Gus Solomons Jr. died of heart failure on August 11, 2023, at the age of 84. He is survived by Robert Gerber, a friend and health proxy.

==Repertoire==
Solomons created more than 150 dances for his company, including: Kinesia #5 (1967); and A Thin Frost (1996).

In 2009, he restaged his Statement of Nameless Roots (1976) for the Spectrum Theater in Seattle, Washington, and on the program the work was titled, “Icon-Clan – Three Generations of American Iconoclasts work share the Stage: MERCE CUNNINGHAM, GUS SOLOMONS JR, and DONALD BYRD.”

==Television and film==

In 1968, Solomons collaborated with writer Mary Feldhaus-Weber and composer John Morris to create “City/Motion/Space/Game” produced by Rick Hauser for WGBH-TV in Boston.

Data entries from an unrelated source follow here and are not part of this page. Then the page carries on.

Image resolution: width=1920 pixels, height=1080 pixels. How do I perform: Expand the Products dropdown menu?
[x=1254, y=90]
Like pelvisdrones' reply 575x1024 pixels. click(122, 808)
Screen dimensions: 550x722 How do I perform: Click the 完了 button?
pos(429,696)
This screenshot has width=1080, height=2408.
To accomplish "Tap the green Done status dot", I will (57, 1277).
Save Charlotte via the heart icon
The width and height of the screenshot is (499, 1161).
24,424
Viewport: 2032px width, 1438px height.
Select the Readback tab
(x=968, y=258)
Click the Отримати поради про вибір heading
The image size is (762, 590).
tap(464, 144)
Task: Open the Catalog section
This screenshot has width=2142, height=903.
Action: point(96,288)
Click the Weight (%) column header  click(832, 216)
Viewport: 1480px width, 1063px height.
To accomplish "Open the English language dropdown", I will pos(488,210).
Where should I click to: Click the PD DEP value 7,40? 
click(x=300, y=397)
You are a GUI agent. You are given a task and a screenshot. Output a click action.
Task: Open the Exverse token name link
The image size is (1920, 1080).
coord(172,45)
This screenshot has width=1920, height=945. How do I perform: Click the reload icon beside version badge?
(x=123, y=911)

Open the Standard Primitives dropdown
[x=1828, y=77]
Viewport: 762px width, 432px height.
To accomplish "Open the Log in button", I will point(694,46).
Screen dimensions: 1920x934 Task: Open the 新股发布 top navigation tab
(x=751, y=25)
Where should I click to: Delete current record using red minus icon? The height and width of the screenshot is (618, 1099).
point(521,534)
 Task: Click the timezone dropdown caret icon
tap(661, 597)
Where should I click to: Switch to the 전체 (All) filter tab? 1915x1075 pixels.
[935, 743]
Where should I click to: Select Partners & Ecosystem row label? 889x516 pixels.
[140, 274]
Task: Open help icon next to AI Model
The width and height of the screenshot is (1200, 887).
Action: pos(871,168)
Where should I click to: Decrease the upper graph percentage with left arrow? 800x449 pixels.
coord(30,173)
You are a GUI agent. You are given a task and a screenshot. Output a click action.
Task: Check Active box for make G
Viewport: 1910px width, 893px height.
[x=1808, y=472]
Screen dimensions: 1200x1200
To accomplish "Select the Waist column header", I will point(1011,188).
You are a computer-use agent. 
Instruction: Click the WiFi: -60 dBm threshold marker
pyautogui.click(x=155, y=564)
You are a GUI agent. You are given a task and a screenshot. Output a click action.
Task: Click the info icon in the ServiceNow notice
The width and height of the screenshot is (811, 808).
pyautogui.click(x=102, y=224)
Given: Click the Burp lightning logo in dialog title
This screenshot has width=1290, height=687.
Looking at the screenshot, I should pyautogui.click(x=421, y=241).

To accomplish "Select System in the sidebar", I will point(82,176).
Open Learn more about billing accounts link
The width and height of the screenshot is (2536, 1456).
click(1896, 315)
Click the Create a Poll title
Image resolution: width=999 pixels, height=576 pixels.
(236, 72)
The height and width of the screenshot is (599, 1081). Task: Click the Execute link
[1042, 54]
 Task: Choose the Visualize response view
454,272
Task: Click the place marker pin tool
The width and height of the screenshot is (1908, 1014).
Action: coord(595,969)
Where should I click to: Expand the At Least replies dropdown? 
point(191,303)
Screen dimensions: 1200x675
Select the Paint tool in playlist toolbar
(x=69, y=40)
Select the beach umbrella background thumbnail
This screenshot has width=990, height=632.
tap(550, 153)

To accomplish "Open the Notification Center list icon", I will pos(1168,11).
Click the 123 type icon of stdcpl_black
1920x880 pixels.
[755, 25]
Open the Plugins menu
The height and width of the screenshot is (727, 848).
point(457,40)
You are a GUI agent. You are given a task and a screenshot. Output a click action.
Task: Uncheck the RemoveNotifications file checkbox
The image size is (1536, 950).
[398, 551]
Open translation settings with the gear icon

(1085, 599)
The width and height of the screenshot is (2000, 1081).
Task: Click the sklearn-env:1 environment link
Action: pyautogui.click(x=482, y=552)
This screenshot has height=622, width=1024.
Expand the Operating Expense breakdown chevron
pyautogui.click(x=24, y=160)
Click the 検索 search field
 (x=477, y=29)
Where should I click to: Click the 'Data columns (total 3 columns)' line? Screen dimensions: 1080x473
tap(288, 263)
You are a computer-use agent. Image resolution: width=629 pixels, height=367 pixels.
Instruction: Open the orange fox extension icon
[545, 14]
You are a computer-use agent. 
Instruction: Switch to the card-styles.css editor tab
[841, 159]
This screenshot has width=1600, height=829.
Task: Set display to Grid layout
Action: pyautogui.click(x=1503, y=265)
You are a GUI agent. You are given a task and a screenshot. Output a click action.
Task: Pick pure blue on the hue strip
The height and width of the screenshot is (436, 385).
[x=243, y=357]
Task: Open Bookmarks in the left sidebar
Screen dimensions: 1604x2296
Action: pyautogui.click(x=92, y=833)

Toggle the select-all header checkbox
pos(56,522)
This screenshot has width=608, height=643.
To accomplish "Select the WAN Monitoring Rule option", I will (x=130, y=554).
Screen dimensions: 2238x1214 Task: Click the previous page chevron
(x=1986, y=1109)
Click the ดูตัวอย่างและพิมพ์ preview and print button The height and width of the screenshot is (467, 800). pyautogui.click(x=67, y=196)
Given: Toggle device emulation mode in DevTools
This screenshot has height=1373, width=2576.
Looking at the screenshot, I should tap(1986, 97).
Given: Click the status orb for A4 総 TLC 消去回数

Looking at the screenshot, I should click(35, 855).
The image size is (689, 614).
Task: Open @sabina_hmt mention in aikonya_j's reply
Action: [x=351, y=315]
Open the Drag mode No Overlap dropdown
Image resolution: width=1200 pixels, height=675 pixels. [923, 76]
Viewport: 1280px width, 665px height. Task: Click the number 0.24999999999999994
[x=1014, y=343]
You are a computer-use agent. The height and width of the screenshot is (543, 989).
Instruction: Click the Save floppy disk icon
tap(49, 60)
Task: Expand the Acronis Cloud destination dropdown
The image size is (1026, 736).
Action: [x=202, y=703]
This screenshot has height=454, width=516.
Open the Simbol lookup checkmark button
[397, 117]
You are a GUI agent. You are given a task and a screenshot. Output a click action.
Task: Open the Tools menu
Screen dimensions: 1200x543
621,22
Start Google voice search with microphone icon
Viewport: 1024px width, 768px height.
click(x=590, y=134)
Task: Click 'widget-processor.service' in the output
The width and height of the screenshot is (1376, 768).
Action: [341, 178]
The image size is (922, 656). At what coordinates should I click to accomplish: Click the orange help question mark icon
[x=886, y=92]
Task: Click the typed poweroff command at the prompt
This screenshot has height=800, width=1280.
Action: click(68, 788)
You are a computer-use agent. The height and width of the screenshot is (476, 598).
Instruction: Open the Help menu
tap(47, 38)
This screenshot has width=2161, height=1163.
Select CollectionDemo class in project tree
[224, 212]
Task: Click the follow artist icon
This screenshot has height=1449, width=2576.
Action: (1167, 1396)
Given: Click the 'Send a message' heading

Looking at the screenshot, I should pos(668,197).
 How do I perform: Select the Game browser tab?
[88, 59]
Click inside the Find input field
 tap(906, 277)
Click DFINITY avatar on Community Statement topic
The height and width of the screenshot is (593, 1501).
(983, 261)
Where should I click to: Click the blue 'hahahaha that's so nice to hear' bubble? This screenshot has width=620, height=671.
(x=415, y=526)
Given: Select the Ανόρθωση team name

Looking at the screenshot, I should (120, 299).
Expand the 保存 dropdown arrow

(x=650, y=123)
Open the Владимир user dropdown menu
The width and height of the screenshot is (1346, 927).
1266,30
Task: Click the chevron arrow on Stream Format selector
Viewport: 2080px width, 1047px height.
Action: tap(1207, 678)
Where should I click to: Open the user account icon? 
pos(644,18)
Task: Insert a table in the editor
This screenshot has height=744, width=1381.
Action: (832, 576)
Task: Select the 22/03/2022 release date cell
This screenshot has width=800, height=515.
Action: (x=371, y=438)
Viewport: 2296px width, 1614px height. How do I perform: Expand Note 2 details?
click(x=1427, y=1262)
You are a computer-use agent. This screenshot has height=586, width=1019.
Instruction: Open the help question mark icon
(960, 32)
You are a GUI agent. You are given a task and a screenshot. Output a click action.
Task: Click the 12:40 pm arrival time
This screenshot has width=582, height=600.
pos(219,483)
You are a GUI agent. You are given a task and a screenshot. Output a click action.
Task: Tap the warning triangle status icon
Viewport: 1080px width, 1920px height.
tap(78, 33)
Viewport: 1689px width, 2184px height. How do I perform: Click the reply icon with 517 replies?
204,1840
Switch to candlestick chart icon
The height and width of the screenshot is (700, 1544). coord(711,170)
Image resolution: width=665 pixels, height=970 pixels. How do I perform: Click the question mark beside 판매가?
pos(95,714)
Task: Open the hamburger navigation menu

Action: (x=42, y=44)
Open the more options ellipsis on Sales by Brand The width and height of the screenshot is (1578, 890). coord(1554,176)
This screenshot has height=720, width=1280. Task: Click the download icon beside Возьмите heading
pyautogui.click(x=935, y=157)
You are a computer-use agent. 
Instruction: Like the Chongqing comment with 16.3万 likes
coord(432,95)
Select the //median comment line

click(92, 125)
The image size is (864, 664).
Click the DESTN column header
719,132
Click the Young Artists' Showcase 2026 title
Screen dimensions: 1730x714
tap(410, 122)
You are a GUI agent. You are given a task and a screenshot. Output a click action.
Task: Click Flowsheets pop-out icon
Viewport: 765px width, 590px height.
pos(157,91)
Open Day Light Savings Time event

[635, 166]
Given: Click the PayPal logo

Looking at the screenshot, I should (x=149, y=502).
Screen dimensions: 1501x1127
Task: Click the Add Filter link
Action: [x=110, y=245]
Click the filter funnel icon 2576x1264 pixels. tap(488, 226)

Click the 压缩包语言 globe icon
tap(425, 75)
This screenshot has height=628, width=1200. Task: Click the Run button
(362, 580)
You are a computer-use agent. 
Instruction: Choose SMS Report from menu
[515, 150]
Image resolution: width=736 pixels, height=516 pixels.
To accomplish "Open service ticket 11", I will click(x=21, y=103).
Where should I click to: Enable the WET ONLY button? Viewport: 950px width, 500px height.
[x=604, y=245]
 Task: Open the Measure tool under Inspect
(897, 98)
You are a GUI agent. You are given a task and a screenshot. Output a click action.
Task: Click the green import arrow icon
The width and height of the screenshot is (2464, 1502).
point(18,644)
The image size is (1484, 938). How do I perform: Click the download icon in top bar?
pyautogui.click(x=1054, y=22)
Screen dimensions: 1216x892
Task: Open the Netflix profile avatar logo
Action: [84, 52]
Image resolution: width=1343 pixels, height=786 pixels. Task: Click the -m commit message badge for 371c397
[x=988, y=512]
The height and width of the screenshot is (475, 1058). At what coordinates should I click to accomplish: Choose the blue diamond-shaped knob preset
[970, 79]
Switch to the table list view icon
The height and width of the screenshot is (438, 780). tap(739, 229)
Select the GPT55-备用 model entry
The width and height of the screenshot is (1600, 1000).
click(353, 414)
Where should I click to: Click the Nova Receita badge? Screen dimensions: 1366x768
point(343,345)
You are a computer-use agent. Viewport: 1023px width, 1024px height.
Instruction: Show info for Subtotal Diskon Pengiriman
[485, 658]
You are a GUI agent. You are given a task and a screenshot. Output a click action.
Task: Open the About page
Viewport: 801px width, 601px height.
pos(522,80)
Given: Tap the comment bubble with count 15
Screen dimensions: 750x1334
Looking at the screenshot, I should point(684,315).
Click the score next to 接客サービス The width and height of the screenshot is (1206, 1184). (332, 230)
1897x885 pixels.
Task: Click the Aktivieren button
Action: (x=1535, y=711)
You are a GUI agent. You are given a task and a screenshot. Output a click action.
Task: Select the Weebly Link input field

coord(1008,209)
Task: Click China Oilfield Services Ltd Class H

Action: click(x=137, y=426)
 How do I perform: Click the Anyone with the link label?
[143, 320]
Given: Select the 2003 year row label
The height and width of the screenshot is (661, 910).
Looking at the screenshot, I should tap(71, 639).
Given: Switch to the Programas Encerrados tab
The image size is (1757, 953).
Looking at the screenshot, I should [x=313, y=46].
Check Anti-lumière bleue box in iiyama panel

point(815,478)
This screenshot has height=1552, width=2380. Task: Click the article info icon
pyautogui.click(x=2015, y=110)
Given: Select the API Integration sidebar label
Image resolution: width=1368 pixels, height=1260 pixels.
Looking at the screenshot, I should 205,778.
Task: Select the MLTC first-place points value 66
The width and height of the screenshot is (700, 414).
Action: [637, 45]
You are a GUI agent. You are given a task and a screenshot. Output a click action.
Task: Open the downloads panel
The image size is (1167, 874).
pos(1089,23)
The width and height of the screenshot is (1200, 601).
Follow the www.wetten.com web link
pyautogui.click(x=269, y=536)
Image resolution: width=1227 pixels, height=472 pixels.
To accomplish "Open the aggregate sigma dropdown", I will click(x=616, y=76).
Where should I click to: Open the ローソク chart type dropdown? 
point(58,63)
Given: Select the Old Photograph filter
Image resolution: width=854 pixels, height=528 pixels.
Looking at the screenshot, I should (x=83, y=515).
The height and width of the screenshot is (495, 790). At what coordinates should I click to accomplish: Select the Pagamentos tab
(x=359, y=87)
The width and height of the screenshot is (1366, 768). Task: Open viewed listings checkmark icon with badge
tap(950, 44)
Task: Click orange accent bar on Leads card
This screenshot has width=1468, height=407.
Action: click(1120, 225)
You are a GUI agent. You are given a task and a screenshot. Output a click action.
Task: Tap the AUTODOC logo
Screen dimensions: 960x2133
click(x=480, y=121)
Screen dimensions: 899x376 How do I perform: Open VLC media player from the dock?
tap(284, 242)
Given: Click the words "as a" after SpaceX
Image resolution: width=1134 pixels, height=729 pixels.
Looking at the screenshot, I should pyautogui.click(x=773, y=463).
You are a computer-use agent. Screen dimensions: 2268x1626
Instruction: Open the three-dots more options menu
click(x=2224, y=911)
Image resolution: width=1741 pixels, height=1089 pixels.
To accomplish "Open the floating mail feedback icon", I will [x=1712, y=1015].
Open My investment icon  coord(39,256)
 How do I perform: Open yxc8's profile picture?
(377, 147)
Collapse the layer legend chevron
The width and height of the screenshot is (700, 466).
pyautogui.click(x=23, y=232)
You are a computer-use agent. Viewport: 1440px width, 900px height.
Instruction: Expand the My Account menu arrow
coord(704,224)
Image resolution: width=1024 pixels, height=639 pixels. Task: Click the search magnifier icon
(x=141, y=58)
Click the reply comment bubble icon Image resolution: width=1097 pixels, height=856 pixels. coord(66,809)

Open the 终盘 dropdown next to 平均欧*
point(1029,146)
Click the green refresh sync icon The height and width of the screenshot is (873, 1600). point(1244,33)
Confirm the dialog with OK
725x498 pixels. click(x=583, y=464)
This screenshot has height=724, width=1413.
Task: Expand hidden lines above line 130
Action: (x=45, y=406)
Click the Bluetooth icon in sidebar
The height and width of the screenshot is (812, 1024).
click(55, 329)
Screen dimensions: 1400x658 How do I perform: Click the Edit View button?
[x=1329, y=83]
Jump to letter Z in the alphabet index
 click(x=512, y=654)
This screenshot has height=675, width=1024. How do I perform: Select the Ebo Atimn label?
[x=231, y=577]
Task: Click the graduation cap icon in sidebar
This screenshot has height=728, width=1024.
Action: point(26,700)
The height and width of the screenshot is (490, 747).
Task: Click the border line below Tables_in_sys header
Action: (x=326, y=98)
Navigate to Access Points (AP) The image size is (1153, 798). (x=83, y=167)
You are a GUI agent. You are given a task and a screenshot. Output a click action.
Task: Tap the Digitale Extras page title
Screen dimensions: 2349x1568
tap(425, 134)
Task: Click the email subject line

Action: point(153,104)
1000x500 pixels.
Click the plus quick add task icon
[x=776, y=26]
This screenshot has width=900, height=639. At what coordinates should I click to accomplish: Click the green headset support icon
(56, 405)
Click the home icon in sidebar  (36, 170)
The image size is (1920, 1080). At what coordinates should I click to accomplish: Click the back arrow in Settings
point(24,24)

In 2001, Solomons was featured in “Free to Dance,” a three-part series presented on PBS's Dance in America.

==Legacy==

Solomons maintained a treasure of dance materials, and his archives are housed at the Jerome Robbins Dance Division at the New York Public Library for the Performing Arts.

==Personal life==
Solomons lived in New York, and bicycled everywhere.
His brother, Noel W. Solomons, a nutrition scientist, died in 2024.

==Awards and honors==

- Dance Research Fellow. New York Public Library for the Performing Arts, Jerome Robbins Dance Division. 2014.
- Dean's Award for Lifetime Achievement in the Arts, University of Missouri – St. Louis. 2009.
- Balasaraswati/Joy Ann Dewey Beinecke Endowed Chair for Distinguished Teaching, American Dance Festival. 2004.
- Robert A. Muh Award for noteworthy contributions in the humanities, arts or social sciences, MIT. 2001.
- Sustained Achievement in Choreography, The Bessie Awards. 2000.

==Articles==

- Solomons jr, Gus. This Is What It Felt Like to Be a Black Dancer Downtown in the 1960s. Dance Magazine. February 3, 2022.
- Solomons jr, Gus. "Teach-Learn Connection: Technique: Move your Feet! Merce Cunningham Technique" Dance Magazine 81:11. November 2007.
- Solomons jr, Gus. "Merce Among the Children" Dance Magazine 77:4. April 2003.
- Solomons jr, Gus. "Good guys" The Village Voice 45:43. 31 October 2000.
- Solomons jr, Gus. "Dance:King Rex" The Village Voice 43:20. 19 May 1998.